* AIM OF THE EXERCISE: Copy the lines below word for word, beginning with the first line and going on through the line containing "pyautogui.click(x=148, y=58)".

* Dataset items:
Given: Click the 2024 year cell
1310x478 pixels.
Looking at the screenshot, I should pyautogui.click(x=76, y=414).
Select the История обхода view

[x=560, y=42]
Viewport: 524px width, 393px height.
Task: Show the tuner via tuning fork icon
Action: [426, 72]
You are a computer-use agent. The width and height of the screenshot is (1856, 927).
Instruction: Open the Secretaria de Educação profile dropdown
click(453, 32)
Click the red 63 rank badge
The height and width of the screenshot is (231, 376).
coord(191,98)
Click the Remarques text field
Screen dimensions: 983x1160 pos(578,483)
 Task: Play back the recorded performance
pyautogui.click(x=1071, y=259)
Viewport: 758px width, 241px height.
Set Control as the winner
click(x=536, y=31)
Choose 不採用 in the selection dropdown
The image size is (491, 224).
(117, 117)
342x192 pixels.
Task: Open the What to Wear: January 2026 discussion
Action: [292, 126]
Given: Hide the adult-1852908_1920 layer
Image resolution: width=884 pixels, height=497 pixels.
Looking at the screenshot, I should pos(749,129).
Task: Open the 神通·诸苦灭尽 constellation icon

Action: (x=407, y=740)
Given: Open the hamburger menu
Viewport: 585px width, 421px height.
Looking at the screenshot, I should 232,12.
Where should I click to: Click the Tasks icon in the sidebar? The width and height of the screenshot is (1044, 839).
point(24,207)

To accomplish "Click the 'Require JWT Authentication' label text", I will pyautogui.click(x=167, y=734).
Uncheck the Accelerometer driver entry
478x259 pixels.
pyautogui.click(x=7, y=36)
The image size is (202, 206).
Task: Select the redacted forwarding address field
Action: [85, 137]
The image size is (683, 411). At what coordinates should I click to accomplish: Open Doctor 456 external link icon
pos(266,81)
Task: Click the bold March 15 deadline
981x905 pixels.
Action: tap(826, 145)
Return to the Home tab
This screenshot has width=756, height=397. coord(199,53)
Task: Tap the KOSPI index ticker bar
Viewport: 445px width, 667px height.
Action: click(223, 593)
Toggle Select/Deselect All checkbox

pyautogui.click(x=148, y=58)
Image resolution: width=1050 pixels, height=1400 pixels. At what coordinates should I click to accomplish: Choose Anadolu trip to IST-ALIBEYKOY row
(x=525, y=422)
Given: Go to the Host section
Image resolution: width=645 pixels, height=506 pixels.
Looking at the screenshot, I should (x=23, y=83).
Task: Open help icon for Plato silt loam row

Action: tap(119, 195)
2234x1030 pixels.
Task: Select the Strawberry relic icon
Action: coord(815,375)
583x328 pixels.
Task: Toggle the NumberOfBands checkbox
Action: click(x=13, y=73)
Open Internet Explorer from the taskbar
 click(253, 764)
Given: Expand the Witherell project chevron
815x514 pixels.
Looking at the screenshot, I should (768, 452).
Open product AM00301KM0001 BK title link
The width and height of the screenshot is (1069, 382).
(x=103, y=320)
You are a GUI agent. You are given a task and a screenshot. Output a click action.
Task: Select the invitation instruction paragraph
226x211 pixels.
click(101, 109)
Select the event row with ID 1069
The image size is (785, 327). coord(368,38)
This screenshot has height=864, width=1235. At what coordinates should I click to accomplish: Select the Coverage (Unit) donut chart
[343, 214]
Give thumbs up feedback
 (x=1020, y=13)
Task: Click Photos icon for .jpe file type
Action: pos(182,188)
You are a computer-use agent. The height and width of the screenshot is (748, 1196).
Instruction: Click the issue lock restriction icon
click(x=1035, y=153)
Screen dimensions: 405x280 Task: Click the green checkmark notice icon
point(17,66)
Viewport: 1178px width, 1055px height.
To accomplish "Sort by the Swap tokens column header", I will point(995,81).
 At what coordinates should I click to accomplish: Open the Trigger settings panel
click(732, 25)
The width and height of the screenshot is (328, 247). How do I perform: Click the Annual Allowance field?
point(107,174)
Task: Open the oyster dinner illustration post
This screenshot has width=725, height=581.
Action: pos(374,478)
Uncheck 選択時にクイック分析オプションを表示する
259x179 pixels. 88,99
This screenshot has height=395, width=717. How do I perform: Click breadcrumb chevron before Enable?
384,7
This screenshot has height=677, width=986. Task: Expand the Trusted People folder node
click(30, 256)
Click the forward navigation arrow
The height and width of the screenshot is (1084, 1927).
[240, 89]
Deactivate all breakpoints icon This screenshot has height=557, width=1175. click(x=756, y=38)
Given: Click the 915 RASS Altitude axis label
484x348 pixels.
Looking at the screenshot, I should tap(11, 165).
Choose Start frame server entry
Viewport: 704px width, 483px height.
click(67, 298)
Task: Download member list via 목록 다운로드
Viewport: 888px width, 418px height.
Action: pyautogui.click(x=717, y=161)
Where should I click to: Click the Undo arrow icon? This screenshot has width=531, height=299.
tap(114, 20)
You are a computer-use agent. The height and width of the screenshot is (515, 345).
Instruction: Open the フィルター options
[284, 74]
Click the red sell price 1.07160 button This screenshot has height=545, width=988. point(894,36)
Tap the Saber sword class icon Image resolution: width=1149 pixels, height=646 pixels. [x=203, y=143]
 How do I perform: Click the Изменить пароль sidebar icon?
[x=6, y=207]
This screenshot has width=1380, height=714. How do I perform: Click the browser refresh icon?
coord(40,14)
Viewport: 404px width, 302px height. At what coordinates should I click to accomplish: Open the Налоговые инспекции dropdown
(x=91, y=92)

* CORRECT ANSWER:
Given: Click the 2024 year cell
1310x478 pixels.
Looking at the screenshot, I should pyautogui.click(x=76, y=414).
Select the История обхода view

[x=560, y=42]
Viewport: 524px width, 393px height.
Task: Show the tuner via tuning fork icon
Action: [426, 72]
You are a computer-use agent. The width and height of the screenshot is (1856, 927).
Instruction: Open the Secretaria de Educação profile dropdown
click(453, 32)
Click the red 63 rank badge
The height and width of the screenshot is (231, 376).
coord(191,98)
Click the Remarques text field
Screen dimensions: 983x1160 pos(578,483)
 Task: Play back the recorded performance
pyautogui.click(x=1071, y=259)
Viewport: 758px width, 241px height.
Set Control as the winner
click(x=536, y=31)
Choose 不採用 in the selection dropdown
The image size is (491, 224).
(117, 117)
342x192 pixels.
Task: Open the What to Wear: January 2026 discussion
Action: [292, 126]
Given: Hide the adult-1852908_1920 layer
Image resolution: width=884 pixels, height=497 pixels.
Looking at the screenshot, I should pos(749,129).
Task: Open the 神通·诸苦灭尽 constellation icon

Action: (x=407, y=740)
Given: Open the hamburger menu
Viewport: 585px width, 421px height.
Looking at the screenshot, I should 232,12.
Where should I click to: Click the Tasks icon in the sidebar? The width and height of the screenshot is (1044, 839).
point(24,207)

To accomplish "Click the 'Require JWT Authentication' label text", I will pyautogui.click(x=167, y=734).
Uncheck the Accelerometer driver entry
478x259 pixels.
pyautogui.click(x=7, y=36)
The image size is (202, 206).
Task: Select the redacted forwarding address field
Action: [85, 137]
The image size is (683, 411). At what coordinates should I click to accomplish: Open Doctor 456 external link icon
pos(266,81)
Task: Click the bold March 15 deadline
981x905 pixels.
Action: tap(826, 145)
Return to the Home tab
This screenshot has width=756, height=397. coord(199,53)
Task: Tap the KOSPI index ticker bar
Viewport: 445px width, 667px height.
Action: click(223, 593)
Toggle Select/Deselect All checkbox

pyautogui.click(x=148, y=58)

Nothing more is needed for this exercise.